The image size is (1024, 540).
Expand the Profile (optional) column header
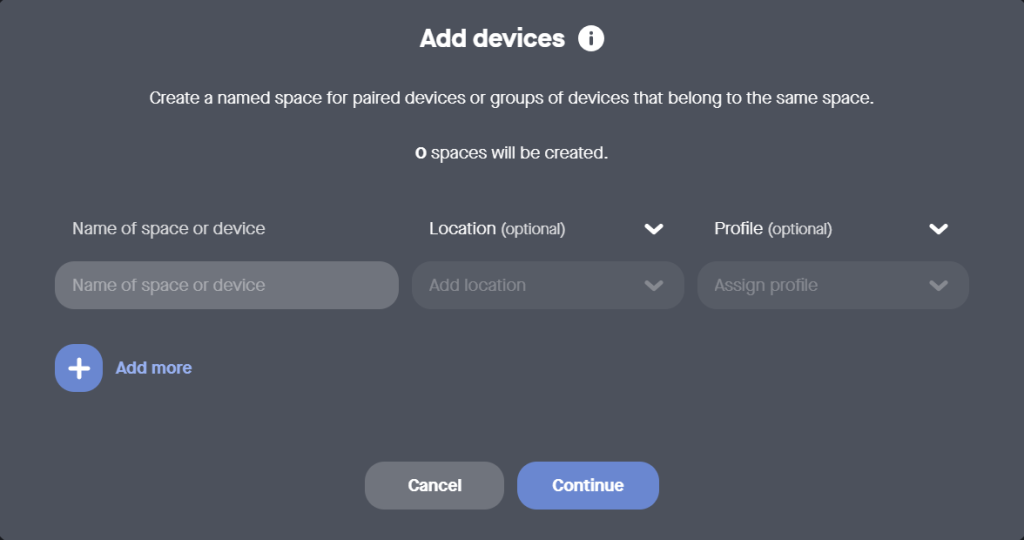point(772,229)
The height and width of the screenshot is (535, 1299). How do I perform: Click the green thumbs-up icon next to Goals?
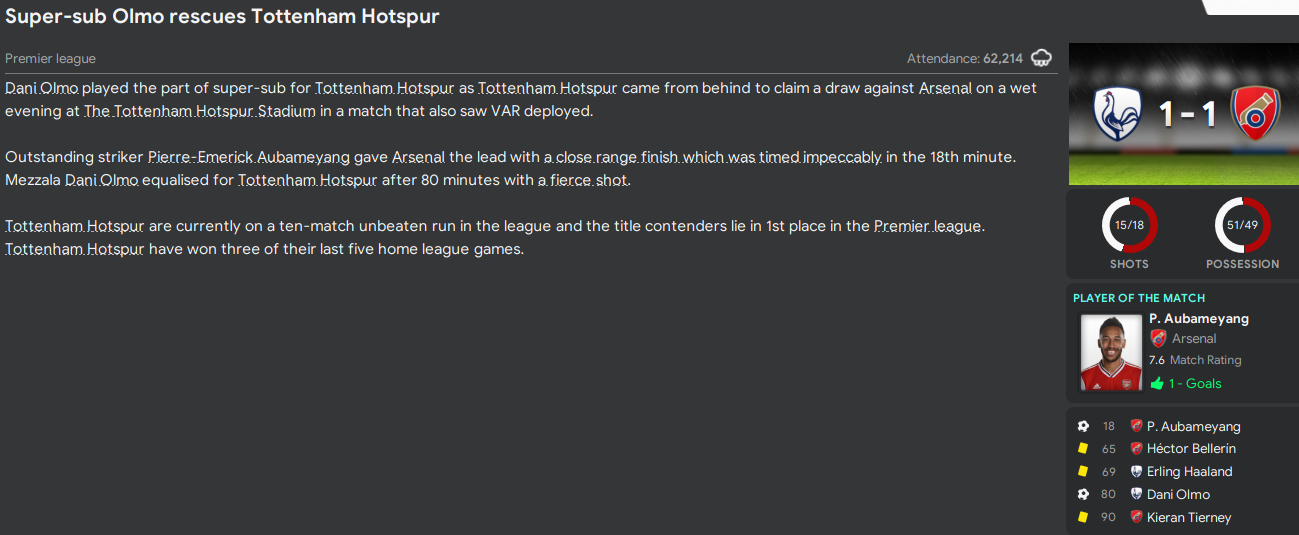coord(1157,383)
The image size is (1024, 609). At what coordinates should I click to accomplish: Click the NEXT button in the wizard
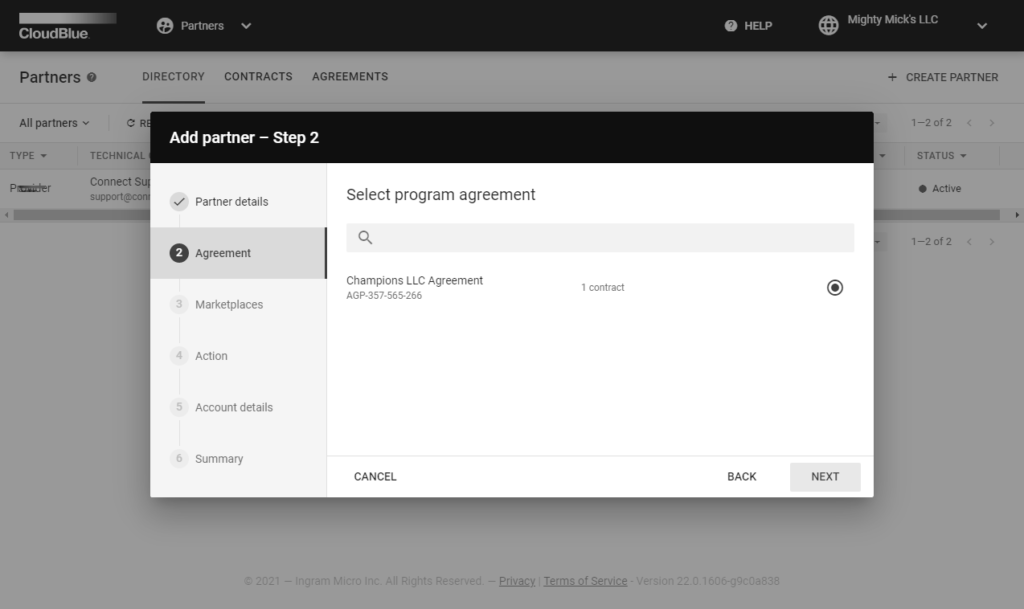pyautogui.click(x=825, y=477)
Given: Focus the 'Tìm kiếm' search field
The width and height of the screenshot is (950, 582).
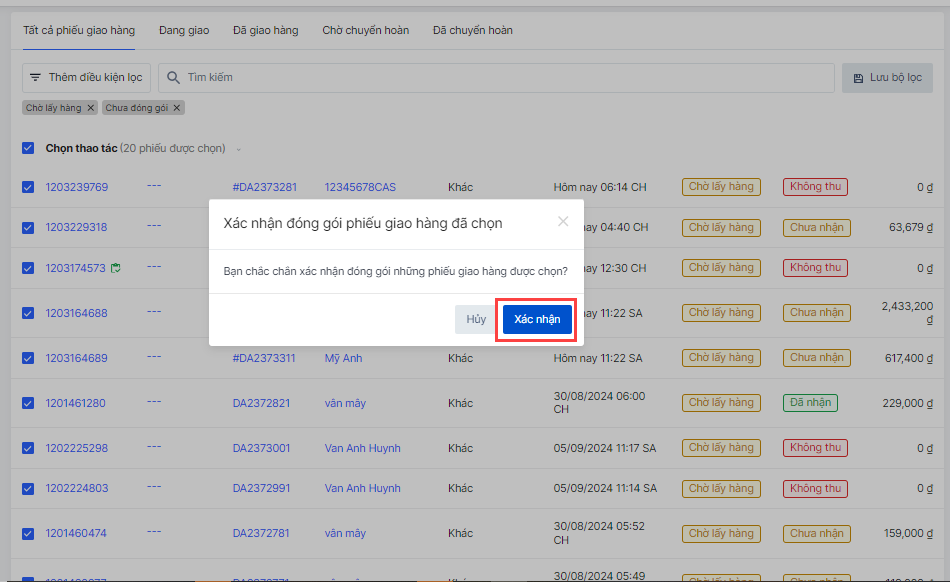Looking at the screenshot, I should click(x=500, y=77).
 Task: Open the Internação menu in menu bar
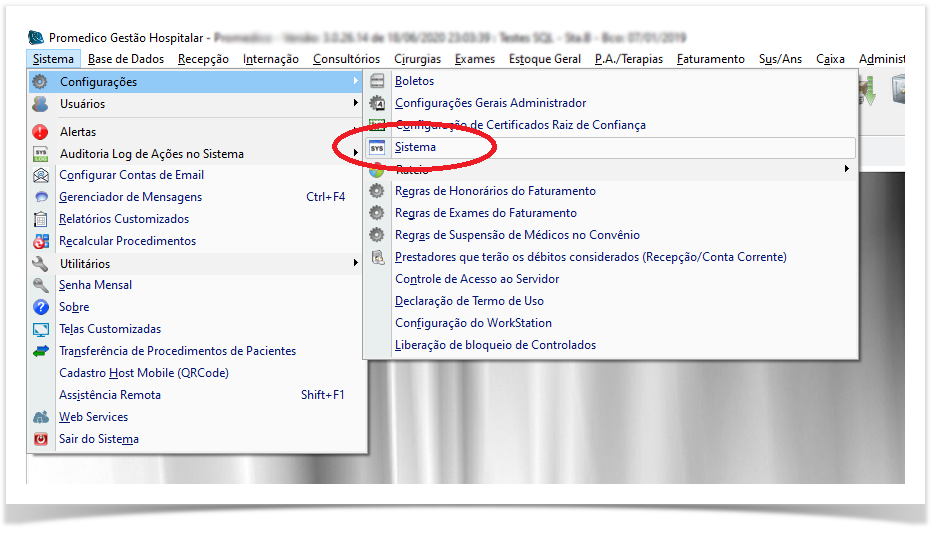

■ ■ ■

** Problem to solve **
Output every entry word for word, but omit the pictures.

** Answer to the problem **
The image size is (1024, 540).
Expand the Profile (optional) column header
point(772,229)
The height and width of the screenshot is (535, 1299). How do I perform: Click the green thumbs-up icon next to Goals?
coord(1157,383)
The image size is (1024, 609). At what coordinates should I click to accomplish: Click the NEXT button in the wizard
pyautogui.click(x=825, y=477)
Given: Focus the 'Tìm kiếm' search field
The width and height of the screenshot is (950, 582).
Looking at the screenshot, I should click(x=500, y=77).
 Task: Open the Internação menu in menu bar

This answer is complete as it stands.